Text block
* * * * *
1 Entities in the World

Intertextuality in Medieval Bestiaries and Fables
Carolynn Van Dyke
And in the Song of Songs, “Catch us the little foxes that spoil the vineyards” … And David in Psalm 62 said, “They shall be prey for foxes” … Physiologus, therefore, spoke wisely of the fox.
Physiologus
Always the fox will remain the fox.
The History of Reynard the Fox
Medieval literature is not known for verisimilitude or originality. The early medieval beast book excerpted in my first epigraph presents not a depiction of foxes but biblical references to them, and that text was emulated by hundreds of others over five centuries. Fables, another important animal genre, relate and recycle stories from “Romulus” or “Aesop.” And the narratives in bestiaries and fables, usually unrealistic in themselves, are accompanied by reiterated doctrinal or moral applications to human behavior. If “intertextuality” names the recognition that “there is always language before and around the text,” as Roland Barthes writes (30), the animal literature of the Middle Ages is undeniably intertextual.
Indeed, its intertextuality is especially conspicuous. The intertextual connections of modern texts can be implicit and unmarked, masked by the convention of independent authorial agency. In contrast, the producers of medieval beast books defer often and openly to sources and authorities—particularly to that supreme pre-text, the Christian Bible. Modern readers might be excused for thinking that such deference constitutes the textual inbreeding described by Catherine Belsey, a condition in which texts “signify by means of their relationship to each other rather than to entities in the world … reflect[ing] the order inscribed in particular discourses, not the nature of the world” (43).
* * * * *
Exercise tasks
• A. In the excerpt on medieval animal literature, which text is called the supreme pre-text that producers of medieval beast books defer to?
• B. Reproduce the excerpt on medieval animal literature word for word from "1 Entities in" to "of the fox.".
• C. From the two epigraphs that open the excerpt on medieval animal literature, including the source lines under them, list each distinct work named.

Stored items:
* * * * *
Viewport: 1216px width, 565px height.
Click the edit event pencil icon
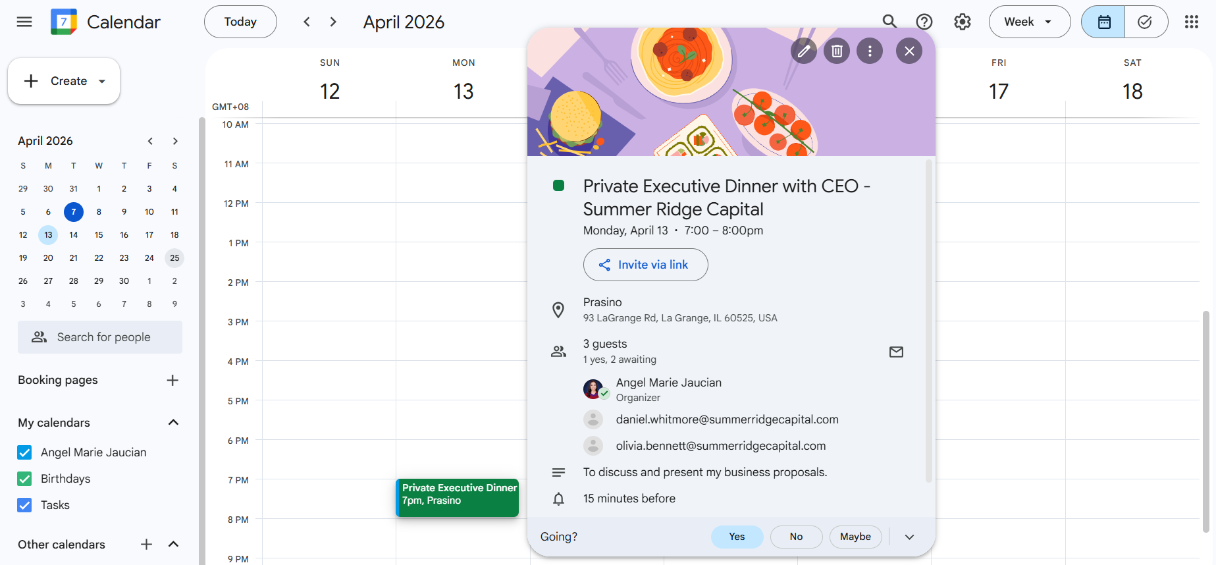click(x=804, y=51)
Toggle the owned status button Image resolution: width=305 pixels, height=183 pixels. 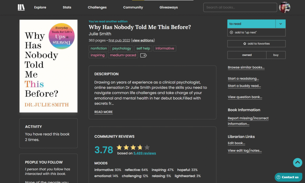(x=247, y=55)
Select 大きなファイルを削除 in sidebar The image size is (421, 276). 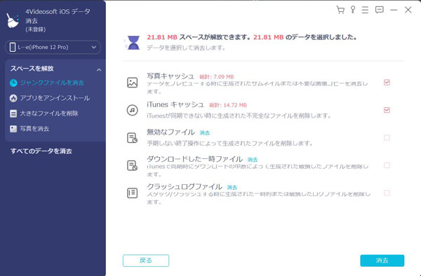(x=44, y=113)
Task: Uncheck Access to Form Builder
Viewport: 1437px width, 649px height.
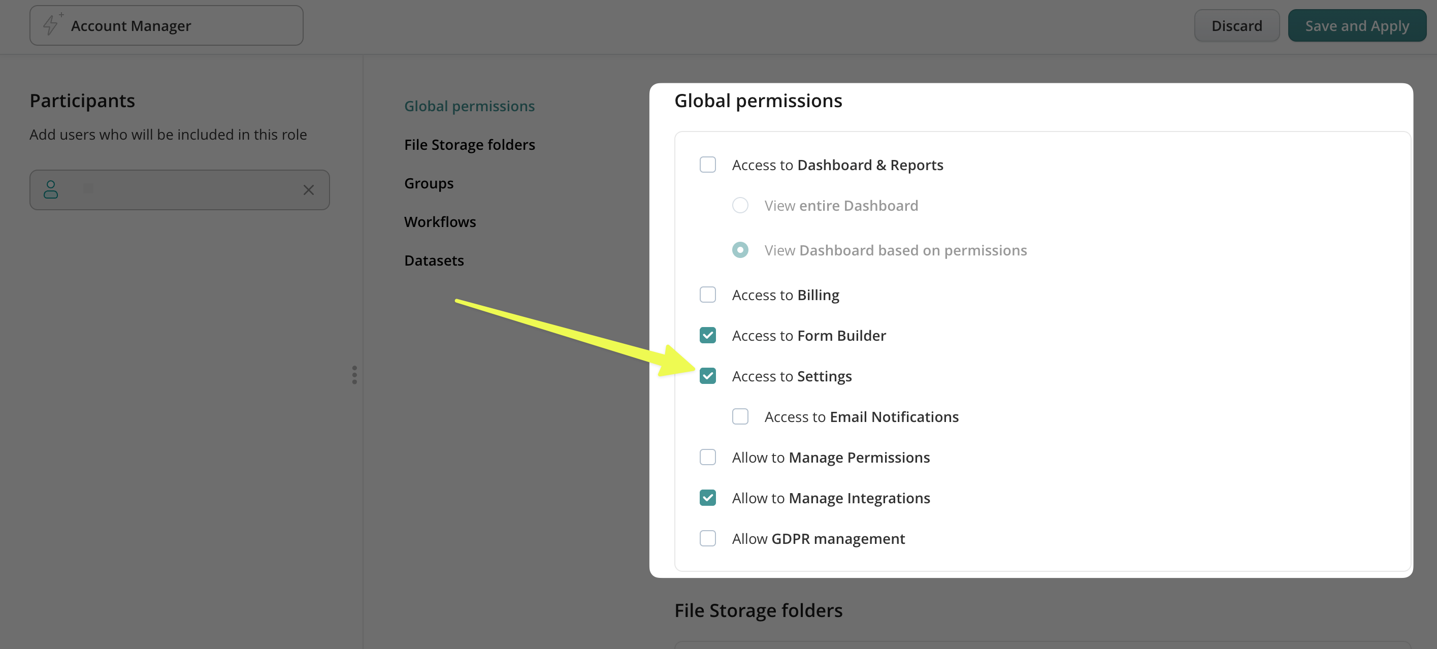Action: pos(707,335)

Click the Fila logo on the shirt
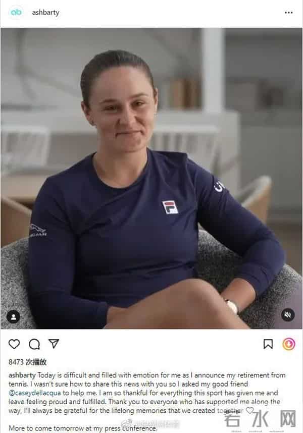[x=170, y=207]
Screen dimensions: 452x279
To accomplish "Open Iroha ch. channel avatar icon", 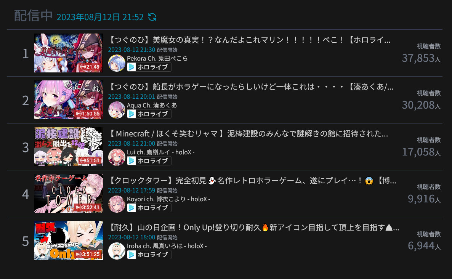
* * * * *
The replies
• A. The Christian Bible.

• B.
1 Entities in the World

Intertextuality in Medieval Bestiaries and Fables
Carolynn Van Dyke
And in the Song of Songs, “Catch us the little foxes that spoil the vineyards” … And David in Psalm 62 said, “They shall be prey for foxes” … Physiologus, therefore, spoke wisely of the fox.

• C.
Song of Songs
Psalm 62
Physiologus
The History of Reynard the Fox